— INFORMATION GIVEN —
※

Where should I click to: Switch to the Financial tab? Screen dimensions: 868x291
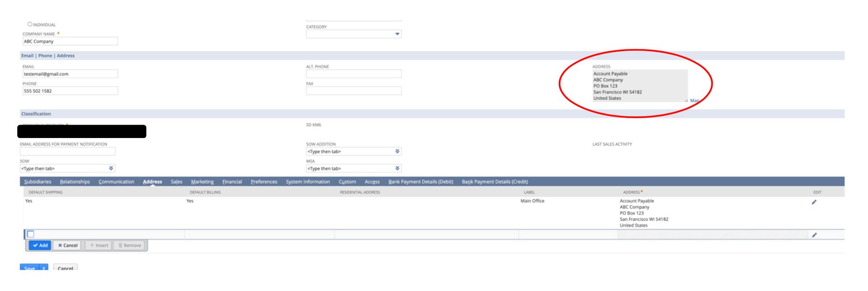point(232,181)
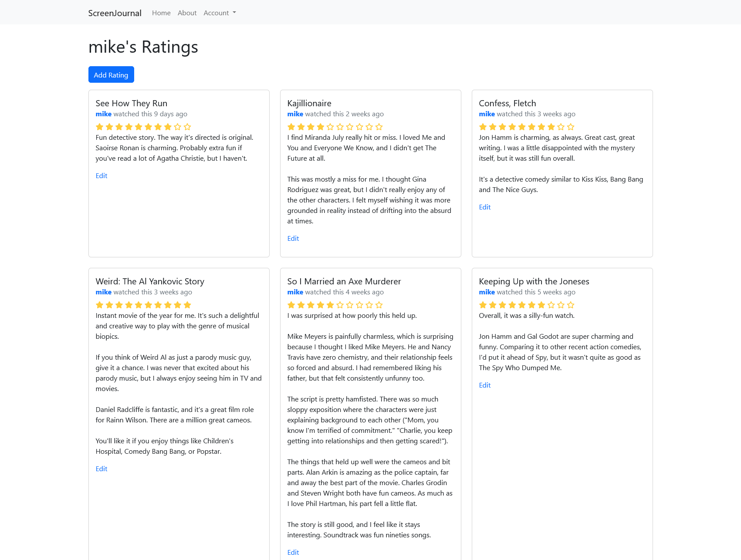Open the About page
Viewport: 741px width, 560px height.
(x=187, y=13)
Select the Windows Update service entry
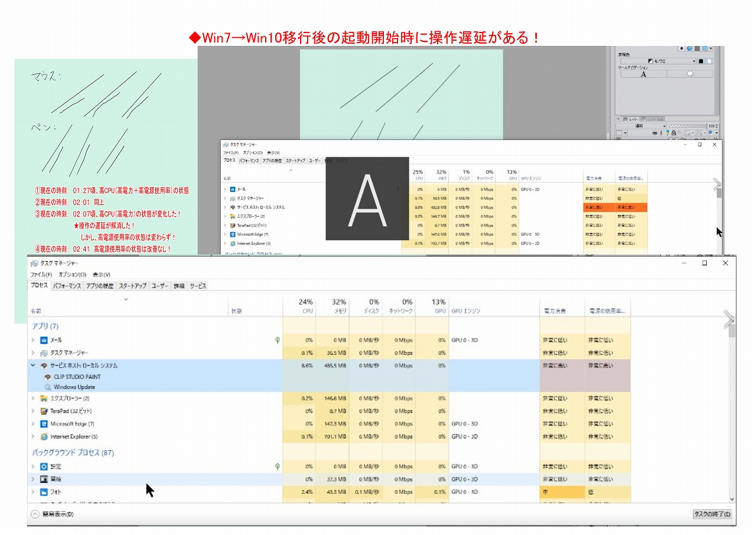 point(74,387)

※

— WHAT YOU ARE ASKED TO DO —
Pictures are not part of the copy; reproduce everything else in the records exactly.

— WORKED SOLUTION —
Where should I click to: Switch to the Financial tab? Screen dimensions: 868x291
point(232,181)
Open the About page
Viewport: 741px width, 560px height.
(x=187, y=13)
Select the Windows Update service entry
 point(74,387)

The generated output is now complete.